* start Exercise material *

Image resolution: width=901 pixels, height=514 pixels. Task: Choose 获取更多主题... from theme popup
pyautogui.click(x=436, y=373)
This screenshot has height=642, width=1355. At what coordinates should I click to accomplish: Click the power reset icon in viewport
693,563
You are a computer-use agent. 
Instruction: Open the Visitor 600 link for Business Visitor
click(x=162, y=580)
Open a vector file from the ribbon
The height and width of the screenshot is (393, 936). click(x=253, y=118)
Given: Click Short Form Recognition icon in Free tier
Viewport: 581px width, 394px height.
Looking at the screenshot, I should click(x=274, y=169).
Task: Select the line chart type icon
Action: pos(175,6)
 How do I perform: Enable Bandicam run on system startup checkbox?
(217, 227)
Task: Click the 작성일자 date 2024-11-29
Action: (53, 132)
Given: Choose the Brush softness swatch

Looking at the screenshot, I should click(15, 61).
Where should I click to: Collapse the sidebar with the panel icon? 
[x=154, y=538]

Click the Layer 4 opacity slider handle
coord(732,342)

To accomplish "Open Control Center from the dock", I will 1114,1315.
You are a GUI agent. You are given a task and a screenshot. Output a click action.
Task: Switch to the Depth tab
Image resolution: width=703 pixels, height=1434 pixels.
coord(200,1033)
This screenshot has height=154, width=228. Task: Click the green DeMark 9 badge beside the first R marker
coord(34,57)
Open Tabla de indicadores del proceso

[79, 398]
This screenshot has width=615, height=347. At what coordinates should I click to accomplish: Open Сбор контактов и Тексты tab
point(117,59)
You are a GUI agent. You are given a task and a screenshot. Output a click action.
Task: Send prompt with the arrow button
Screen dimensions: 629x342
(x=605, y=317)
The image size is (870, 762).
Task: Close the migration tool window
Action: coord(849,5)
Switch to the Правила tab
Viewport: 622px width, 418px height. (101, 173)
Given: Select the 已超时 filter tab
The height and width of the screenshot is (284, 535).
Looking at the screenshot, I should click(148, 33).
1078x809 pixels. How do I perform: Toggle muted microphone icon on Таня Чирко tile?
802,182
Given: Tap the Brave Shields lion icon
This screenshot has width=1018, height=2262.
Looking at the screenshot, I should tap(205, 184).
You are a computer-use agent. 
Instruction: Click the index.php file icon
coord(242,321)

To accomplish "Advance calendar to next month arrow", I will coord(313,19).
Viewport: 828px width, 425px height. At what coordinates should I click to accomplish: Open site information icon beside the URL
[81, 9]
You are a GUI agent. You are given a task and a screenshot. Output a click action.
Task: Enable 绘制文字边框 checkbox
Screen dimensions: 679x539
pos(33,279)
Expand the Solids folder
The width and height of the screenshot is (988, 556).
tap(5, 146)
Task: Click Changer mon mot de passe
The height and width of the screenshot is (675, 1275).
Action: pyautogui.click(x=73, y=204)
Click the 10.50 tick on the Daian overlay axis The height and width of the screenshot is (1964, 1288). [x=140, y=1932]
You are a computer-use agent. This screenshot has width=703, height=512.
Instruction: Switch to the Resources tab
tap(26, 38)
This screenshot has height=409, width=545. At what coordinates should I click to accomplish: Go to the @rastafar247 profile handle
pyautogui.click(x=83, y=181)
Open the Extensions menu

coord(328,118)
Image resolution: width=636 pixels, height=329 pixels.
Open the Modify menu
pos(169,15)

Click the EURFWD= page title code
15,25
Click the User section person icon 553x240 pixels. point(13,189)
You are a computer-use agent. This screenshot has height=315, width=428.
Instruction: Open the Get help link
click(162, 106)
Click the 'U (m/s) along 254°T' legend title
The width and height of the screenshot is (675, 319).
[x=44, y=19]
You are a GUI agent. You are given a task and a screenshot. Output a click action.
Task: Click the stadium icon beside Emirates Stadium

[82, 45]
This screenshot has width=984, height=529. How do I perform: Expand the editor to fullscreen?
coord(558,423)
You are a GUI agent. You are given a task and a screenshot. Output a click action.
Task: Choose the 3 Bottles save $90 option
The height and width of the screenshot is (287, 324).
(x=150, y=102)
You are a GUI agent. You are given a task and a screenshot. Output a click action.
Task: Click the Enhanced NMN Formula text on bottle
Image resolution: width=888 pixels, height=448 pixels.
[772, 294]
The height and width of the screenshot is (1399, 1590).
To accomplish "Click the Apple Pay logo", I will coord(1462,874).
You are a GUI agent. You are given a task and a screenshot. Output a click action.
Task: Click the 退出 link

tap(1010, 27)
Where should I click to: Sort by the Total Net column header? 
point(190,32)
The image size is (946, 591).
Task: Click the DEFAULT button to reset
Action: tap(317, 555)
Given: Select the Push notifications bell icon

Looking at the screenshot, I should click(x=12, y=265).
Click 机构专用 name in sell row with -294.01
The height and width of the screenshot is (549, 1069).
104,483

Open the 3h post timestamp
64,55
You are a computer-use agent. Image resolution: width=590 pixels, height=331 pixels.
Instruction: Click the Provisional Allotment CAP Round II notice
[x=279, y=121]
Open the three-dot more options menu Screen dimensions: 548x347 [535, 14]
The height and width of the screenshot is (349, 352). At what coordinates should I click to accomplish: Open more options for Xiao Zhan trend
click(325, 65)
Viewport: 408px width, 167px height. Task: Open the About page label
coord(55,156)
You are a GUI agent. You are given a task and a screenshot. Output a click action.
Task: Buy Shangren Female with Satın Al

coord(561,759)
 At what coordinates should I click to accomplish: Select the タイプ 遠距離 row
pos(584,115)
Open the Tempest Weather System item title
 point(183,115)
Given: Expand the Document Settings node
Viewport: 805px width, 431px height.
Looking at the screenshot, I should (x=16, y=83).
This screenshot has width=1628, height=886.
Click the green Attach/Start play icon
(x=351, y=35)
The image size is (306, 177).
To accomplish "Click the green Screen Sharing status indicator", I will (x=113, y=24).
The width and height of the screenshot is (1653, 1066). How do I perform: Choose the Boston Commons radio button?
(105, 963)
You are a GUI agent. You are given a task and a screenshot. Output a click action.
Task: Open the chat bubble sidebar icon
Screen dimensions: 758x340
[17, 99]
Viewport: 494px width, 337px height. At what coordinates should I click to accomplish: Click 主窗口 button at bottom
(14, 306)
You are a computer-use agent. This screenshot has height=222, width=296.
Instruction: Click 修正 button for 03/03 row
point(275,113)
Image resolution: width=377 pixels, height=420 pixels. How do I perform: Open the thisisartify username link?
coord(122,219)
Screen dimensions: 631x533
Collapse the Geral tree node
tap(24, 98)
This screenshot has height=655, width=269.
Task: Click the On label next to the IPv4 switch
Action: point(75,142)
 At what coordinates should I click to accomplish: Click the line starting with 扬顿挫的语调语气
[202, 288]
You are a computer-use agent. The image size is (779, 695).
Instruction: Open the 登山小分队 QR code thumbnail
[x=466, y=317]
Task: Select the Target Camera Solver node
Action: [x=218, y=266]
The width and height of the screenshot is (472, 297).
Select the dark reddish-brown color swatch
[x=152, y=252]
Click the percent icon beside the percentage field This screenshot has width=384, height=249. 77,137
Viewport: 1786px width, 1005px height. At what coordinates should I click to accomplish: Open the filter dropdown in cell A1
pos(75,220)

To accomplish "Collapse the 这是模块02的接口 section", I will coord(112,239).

* end Exercise material *

• Stated problem:
Pull out each line of the material above that contains the word "with".

• Output of the exercise:
Where should I click to: Collapse the sidebar with the panel icon? 
Task: Send prompt with the arrow button
Click 机构专用 name in sell row with -294.01
Task: Buy Shangren Female with Satın Al
 At what coordinates should I click to accomplish: Click the line starting with 扬顿挫的语调语气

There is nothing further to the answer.